== SOURCE EXCERPT ==
Bobat’s plans to regain the Ashes begin to pay off
England’s performance guru tells Tim Wigmore how he is working on the details for success in 2021
At the Melbourne Cricket Ground on Feb 25, the England Lions team made history. For the first time in eight first-class fixtures between the sides, England Lions – effectively England’s A team – defeated Australia A.
A few weeks before he was at the MCG, Mo Bobat, England’s performance director for men’s cricket, briefed the players on what it took to win in Australia. “I put up a slide up on the screen at Loughborough that said, of the four times we had won in Australia in the last 20 years, in three of them we scored 500-plus runs in the first innings, someone had batted for more than 4½ hours and bowlers had put in something like 40 overs,” Bobat says. At the MCG, England scored 428; Dominic Sibley batted for more than 4½ hours; and Ollie Robinson bowled more than 40 overs in the match, with Craig Overton close, too.
Plans, Bobat knows, seldom work out quite as well. But after his promotion from England’s player identification lead to performance director last October, Bobat is responsible for plotting how England develop future generations of players.

== DATA SECTION ==
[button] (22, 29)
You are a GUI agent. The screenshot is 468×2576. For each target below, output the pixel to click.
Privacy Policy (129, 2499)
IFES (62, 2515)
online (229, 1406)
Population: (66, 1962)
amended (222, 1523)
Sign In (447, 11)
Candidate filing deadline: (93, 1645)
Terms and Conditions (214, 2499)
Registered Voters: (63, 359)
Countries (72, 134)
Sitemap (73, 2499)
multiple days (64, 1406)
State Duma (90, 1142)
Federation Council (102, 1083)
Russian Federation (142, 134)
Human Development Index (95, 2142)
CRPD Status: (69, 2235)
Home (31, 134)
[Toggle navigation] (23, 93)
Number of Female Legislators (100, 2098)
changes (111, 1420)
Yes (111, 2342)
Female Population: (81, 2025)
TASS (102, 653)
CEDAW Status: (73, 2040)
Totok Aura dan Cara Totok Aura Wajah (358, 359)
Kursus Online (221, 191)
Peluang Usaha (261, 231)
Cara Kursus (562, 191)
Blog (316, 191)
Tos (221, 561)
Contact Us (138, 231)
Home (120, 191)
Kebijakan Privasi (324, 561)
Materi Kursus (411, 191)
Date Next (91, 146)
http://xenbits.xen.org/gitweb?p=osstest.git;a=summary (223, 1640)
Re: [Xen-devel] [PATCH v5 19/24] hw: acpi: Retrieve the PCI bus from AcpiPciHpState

== WHAT THE TASK ASKS ==
In the article on England's Ashes planning, which player bowled more than 40 overs in the match at the Melbourne Cricket Ground?

== RESULT OF THIS EXERCISE ==
Ollie Robinson